TAREA A REALIZAR :: ¿Qué personas aparecen mencionadas por su nombre en el texto sobre las invasiones arameas, contando también la firma del título?

TEXTO PROPORCIONADO ::

▬▬▬▬▬▬▬▬▬▬

LAS INVASIONES ARAMEAS. Por Esteban Martínez Escrig.

07.08.2015 00:03

                La cultura de numerosas personas del antiguo Oriente Próximo quedó marcada por un proceso acaecido fundamentalmente entre el 1100 y el 1000 antes de Jesucristo, las llamadas invasiones arameas.

                Los arameos formaban parte de los pueblos del tronco de las lenguas semitas y se establecieron en numerosas áreas rurales tras una serie de peripecias, lo que contribuyó a extender notablemente el arameo a nivel popular. De hecho se convirtió en la lingua franca del imperio de los persas aqueménidas.

                La irrupción de los arameos a veces ha sido presentada por algunos historiadores como una invasión similar a la de los pueblos bárbaros que quebrantaron el imperio romano en Occidente. Según esta óptica, así comenzó una especie de edad media u obscura que perturbó las relaciones comerciales.

                

                Hoy en día se tiene en cuenta que las primeras referencias a los invasores figuran en los Anales del monarca asirio Tiglatpileser I, empeñado en extender su dominio frente a Babilonia y hacia la costa mediterránea. Logró rechazarlos, pero a la larga el esfuerzo de Estados como el asirio pasó factura al igual que a bizantinos y persas ante los árabes posteriormente.

                Los invasores formaban una coalición de gentes, cuyas motivaciones últimas suponemos más que conocemos. Se ha barajado la recurrente hipótesis de las crecientes dificultades climáticas, no siempre  bien probada, que empujaron a los pueblos del borde del Creciente Fértil fuera de sus áreas anteriores. Quizá también nos encontremos ante la emergencia entre estos pueblos de un grupo aristocrático deseoso de reafirmar su prestigio y riquezas a través de las incursiones conquistadoras.

                    

                En esta coalición de gentes, cuya naturaleza exacta no podemos precisar, sobresalieron finalmente los arameos. Se enfrentaron con decisión a los reinos neo-hititas surgidos del declive de las anteriores potencias. Los conquistadores ocasionaron no pocos movimientos, pero su área preferente de expansión terminó recayendo en el curso medio del río Eúfrates, lo que no dejó de interferir en las comunicaciones imperiales y mercantiles de los asirios. Para recuperar su posición debieron de emprender duras campañas que curtieron su ya de por sí belicoso temperamento.

                Los arameos a veces fueron capaces de forjar pequeños principados, como el conformado alrededor de Alepo, aunque manifestaron su interés por los espacios rurales frente a los urbanos a la hora de asentarse. A la larga, asirios y babilonios lograrían recuperar su fuerza imperial, pero muchos campesinos quedaron impregnados de la cultura aramea. No en vano Jesucristo habló con soltura su idioma.

▬▬▬▬▬▬▬▬▬▬

INFORMACIÓN MOSTRADA ::

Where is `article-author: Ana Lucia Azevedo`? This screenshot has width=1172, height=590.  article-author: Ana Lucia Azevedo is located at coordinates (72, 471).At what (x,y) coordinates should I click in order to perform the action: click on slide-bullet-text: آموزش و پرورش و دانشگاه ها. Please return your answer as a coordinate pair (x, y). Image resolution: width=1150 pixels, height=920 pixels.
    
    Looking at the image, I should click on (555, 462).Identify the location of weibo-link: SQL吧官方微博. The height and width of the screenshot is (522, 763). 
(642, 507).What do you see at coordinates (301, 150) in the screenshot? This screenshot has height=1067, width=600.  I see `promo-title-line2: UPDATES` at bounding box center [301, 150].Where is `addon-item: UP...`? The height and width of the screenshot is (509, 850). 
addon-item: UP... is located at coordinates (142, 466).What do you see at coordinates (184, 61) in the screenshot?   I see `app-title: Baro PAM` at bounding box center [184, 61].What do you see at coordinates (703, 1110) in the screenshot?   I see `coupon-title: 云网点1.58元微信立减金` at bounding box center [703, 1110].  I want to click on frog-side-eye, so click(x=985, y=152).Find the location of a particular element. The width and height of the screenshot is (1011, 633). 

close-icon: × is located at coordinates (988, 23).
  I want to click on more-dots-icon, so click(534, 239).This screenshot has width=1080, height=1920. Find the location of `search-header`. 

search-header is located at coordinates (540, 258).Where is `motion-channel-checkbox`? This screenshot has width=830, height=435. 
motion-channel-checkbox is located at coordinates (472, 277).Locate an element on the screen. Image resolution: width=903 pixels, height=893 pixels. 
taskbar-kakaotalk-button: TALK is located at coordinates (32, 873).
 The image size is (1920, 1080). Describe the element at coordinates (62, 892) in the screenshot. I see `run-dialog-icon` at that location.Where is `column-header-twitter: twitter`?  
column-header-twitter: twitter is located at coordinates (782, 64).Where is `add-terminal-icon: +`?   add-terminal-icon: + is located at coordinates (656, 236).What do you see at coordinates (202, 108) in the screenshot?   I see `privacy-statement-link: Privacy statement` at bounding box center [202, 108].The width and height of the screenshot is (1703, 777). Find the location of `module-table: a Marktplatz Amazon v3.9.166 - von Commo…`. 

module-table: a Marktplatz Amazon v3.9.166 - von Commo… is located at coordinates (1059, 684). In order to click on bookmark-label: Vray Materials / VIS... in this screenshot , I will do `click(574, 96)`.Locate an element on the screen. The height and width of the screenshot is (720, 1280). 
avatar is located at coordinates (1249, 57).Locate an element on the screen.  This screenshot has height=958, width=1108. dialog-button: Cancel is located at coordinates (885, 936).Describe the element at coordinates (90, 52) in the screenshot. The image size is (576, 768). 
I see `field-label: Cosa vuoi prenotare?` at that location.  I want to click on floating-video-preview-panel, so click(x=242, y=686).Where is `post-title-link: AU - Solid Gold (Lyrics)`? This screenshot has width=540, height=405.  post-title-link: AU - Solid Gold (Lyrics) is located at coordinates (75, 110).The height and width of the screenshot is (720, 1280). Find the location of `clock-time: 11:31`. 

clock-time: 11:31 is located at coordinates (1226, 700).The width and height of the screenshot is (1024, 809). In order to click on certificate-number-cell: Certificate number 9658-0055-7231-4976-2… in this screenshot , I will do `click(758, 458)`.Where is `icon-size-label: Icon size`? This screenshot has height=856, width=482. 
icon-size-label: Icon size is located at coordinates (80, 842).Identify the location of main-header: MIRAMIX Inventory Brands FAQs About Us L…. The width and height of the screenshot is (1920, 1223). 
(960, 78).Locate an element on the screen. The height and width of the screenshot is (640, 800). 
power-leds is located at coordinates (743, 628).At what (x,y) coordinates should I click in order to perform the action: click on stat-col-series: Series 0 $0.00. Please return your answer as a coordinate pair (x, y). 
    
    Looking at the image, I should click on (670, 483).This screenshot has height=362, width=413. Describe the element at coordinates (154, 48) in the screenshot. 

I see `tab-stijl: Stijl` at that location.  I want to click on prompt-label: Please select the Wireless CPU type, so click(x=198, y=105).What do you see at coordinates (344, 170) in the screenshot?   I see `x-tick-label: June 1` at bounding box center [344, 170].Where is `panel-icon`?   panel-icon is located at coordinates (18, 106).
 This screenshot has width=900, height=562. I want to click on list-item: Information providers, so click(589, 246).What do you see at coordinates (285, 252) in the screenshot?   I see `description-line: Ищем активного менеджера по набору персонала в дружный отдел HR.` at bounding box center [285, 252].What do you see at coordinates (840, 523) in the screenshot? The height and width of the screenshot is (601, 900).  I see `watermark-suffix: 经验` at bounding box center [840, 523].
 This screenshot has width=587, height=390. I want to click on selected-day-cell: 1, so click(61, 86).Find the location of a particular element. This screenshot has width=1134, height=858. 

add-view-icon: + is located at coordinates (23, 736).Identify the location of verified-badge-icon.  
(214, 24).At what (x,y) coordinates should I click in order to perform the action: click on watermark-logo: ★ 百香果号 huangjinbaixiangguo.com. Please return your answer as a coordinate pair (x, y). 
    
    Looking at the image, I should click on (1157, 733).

▬▬▬▬▬▬▬▬▬▬

SOLUCIÓN DE LA TAREA :: Esteban Martínez Escrig, Tiglatpileser I y Jesucristo.